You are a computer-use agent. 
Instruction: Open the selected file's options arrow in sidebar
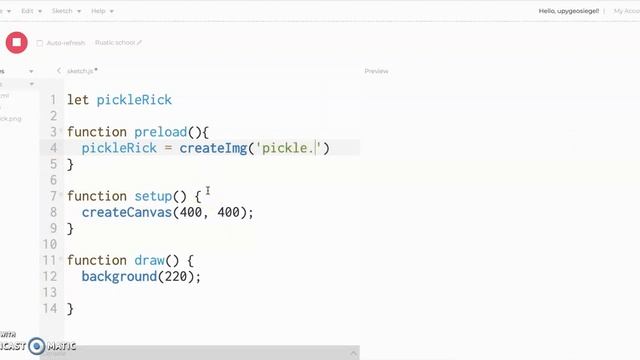click(31, 84)
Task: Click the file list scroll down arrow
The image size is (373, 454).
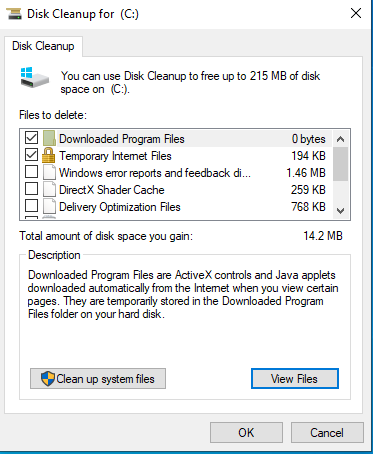Action: point(340,211)
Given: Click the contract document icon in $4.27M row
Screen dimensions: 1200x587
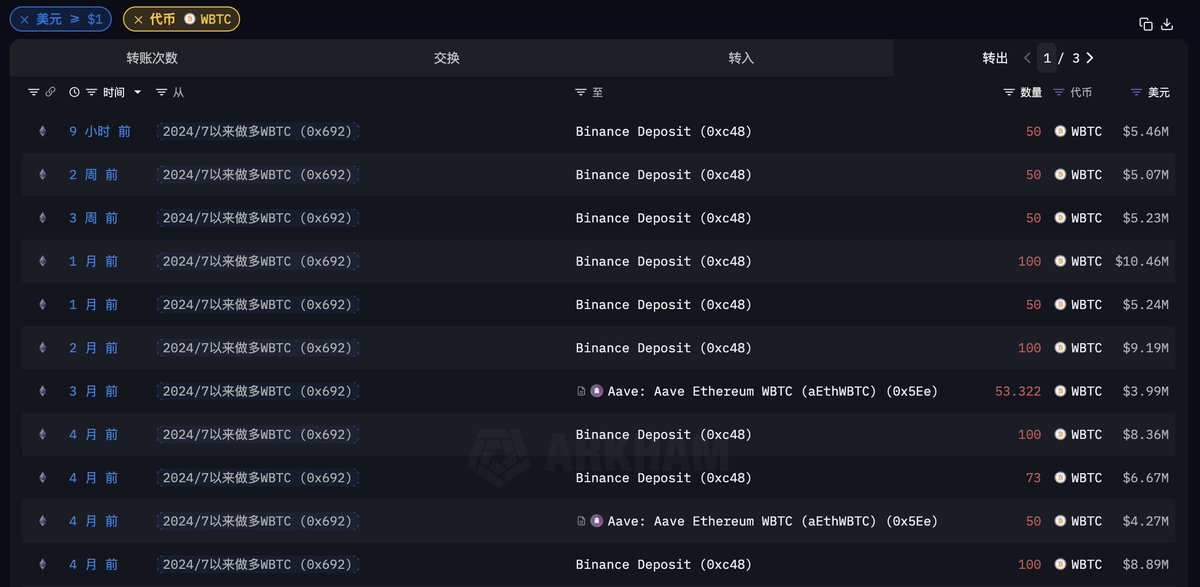Looking at the screenshot, I should pos(581,521).
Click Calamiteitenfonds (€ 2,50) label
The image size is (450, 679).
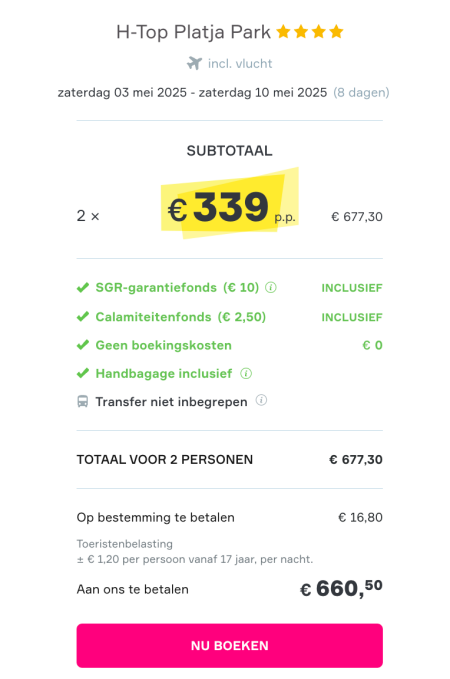(x=181, y=317)
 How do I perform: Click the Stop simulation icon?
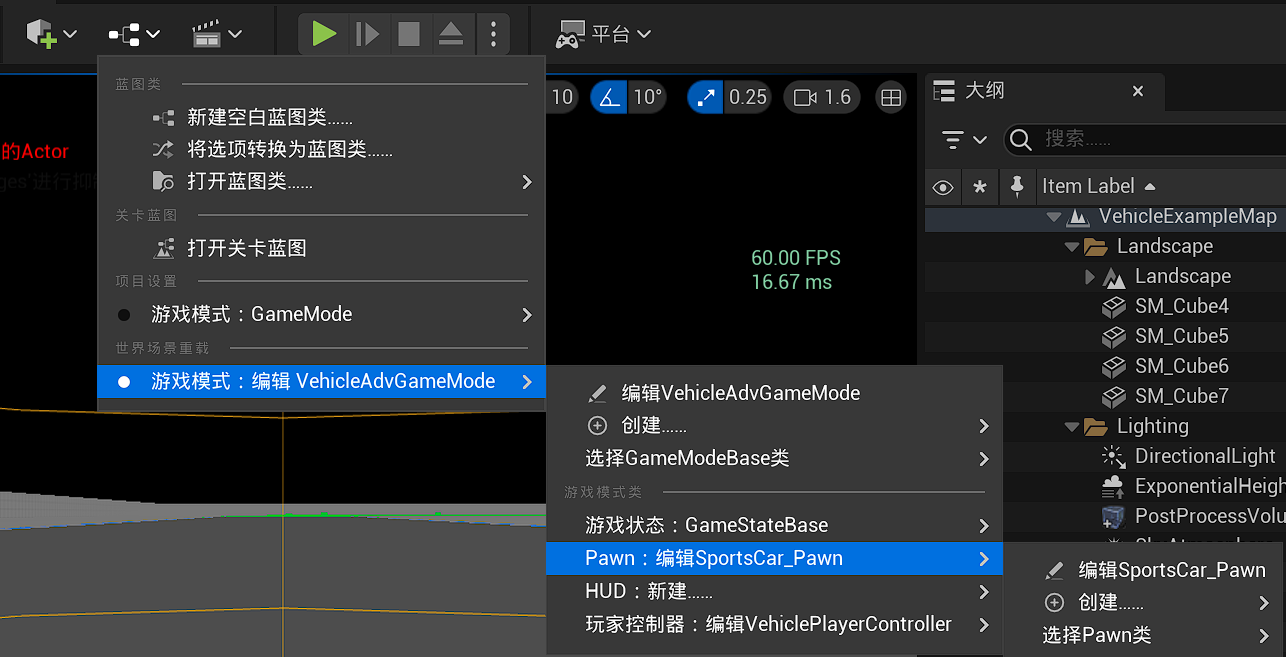click(x=408, y=34)
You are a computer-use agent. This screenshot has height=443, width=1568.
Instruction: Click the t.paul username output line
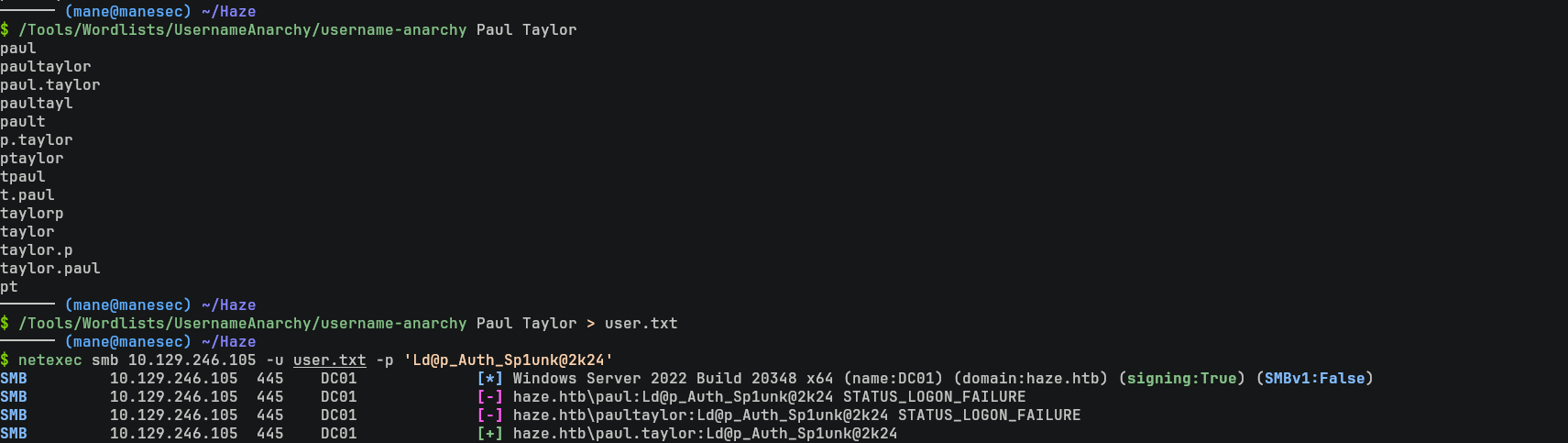[27, 195]
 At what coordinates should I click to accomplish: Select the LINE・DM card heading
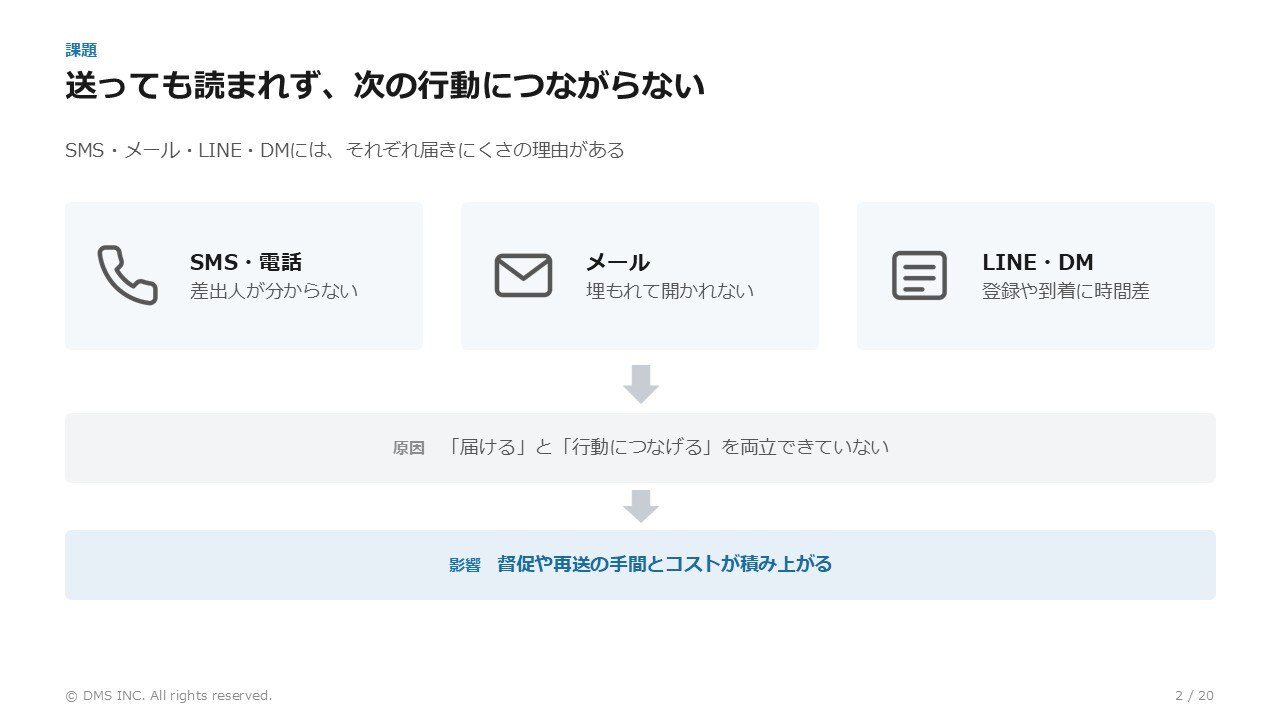coord(1037,262)
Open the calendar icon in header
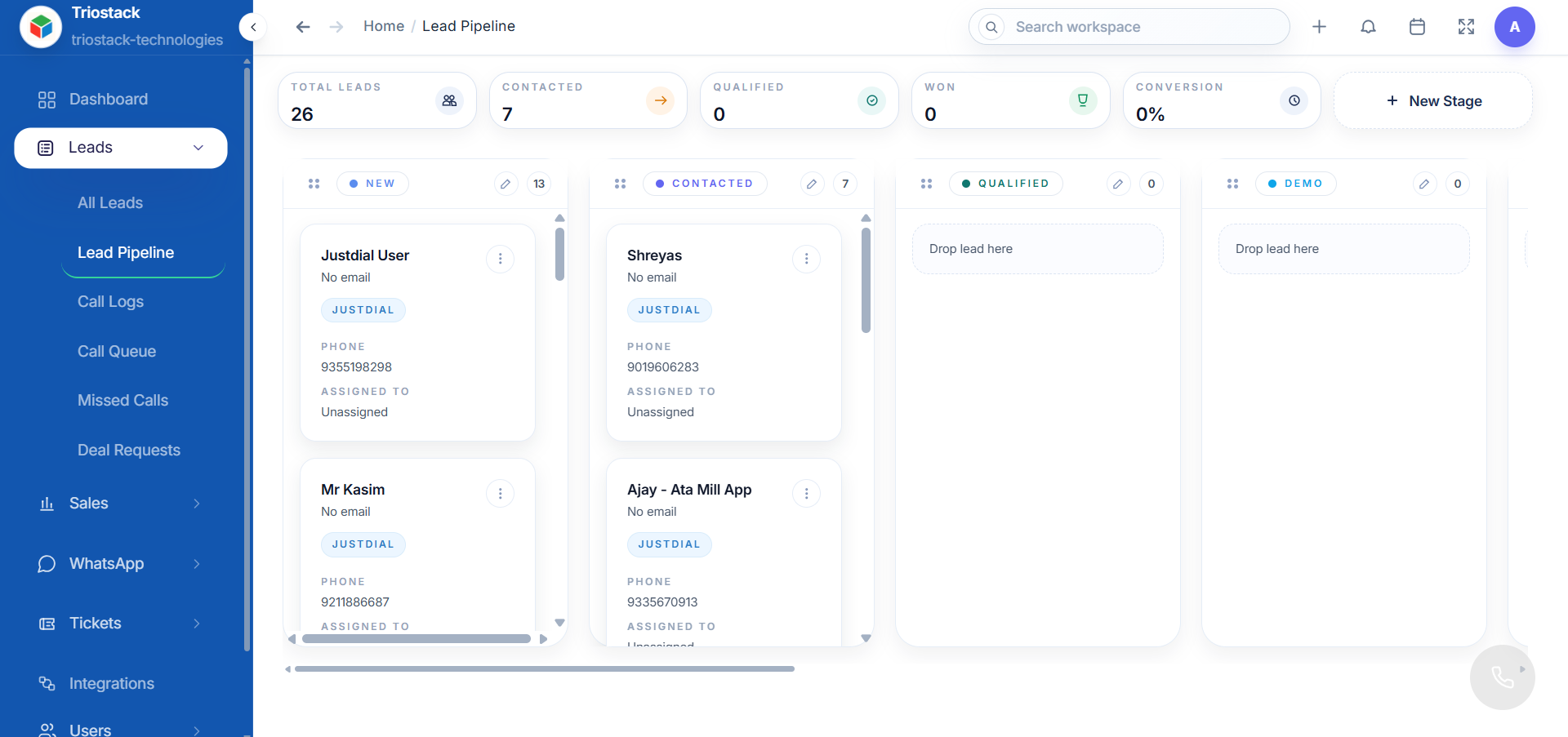This screenshot has height=737, width=1568. (1417, 27)
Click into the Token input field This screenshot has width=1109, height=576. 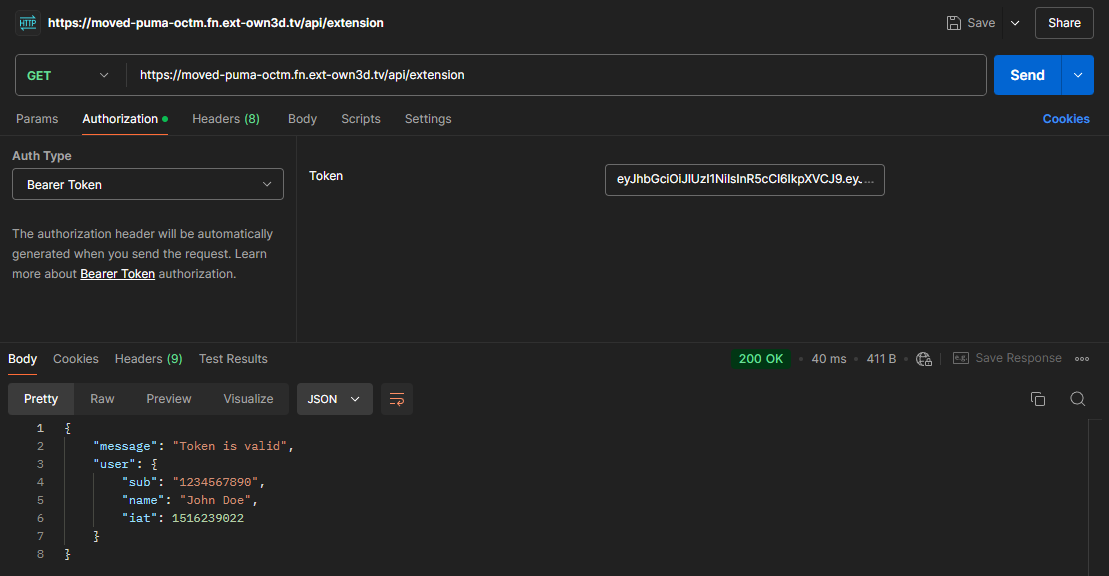pyautogui.click(x=744, y=180)
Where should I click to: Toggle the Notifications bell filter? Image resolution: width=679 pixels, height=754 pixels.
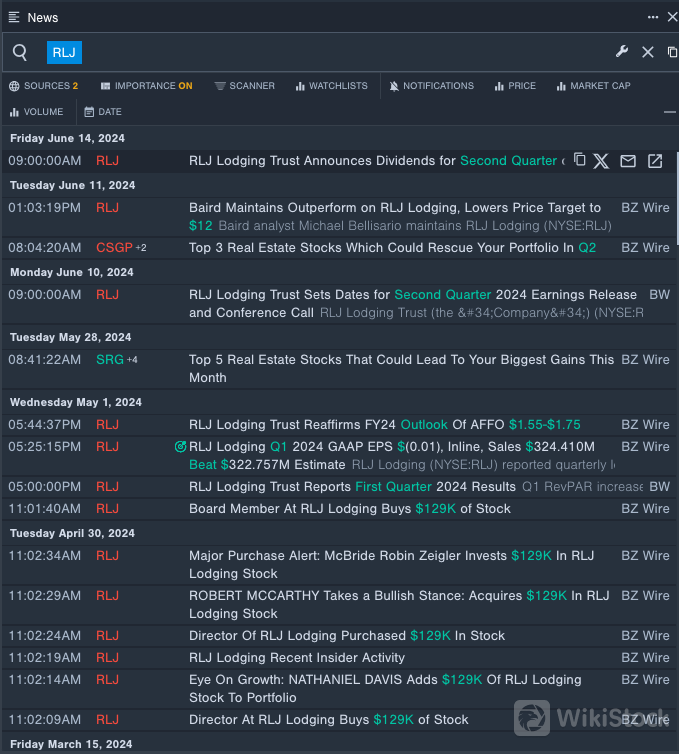tap(431, 86)
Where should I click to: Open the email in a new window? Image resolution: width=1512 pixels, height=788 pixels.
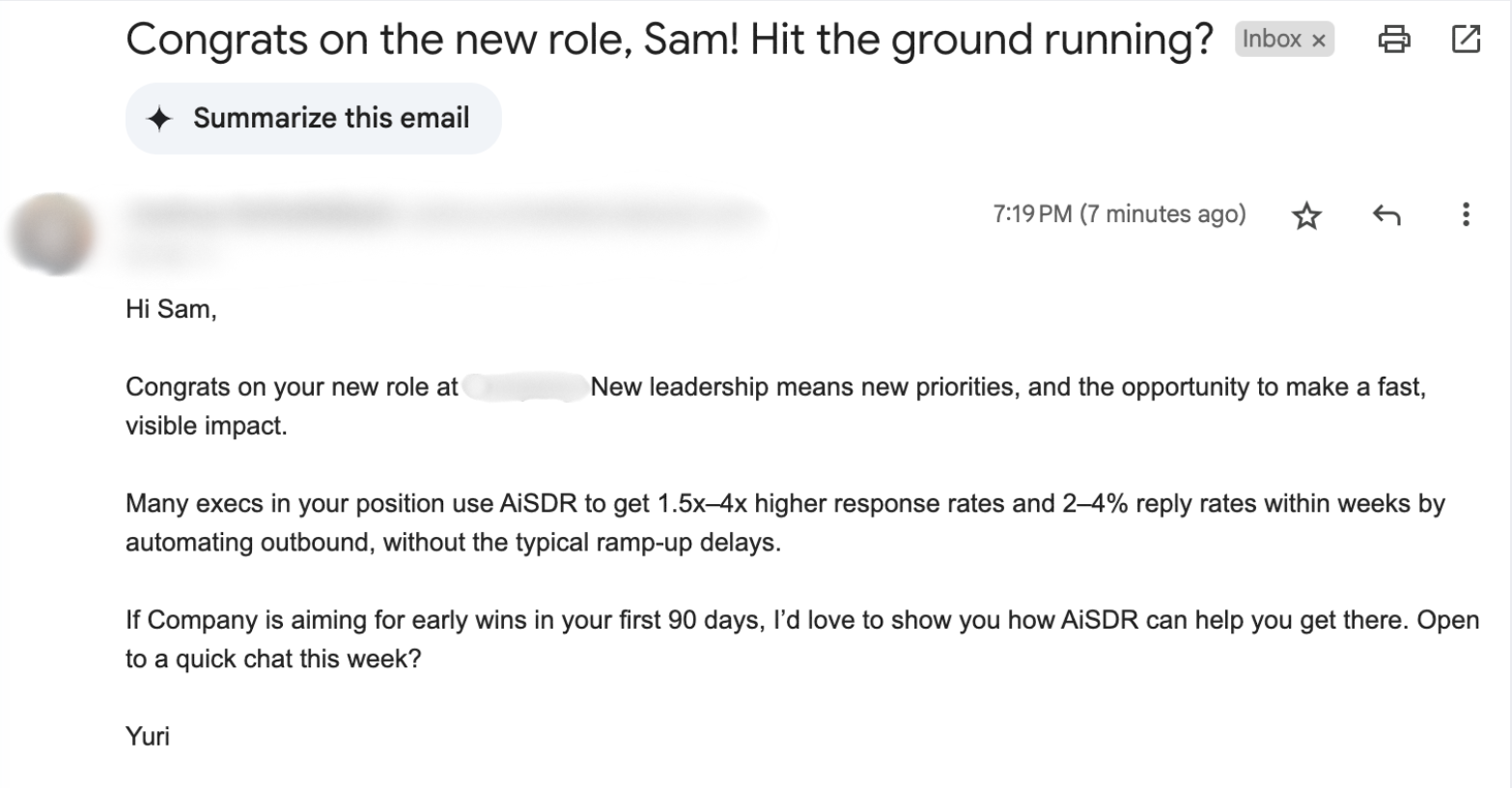1466,40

·····

[Task brief]: Scan the lines above for the word "agent". Return each one that has it.

[Result of the exercise]:
You are a computer-use agent. 
You are a computer-use agent. This screenshot has height=443, width=1568.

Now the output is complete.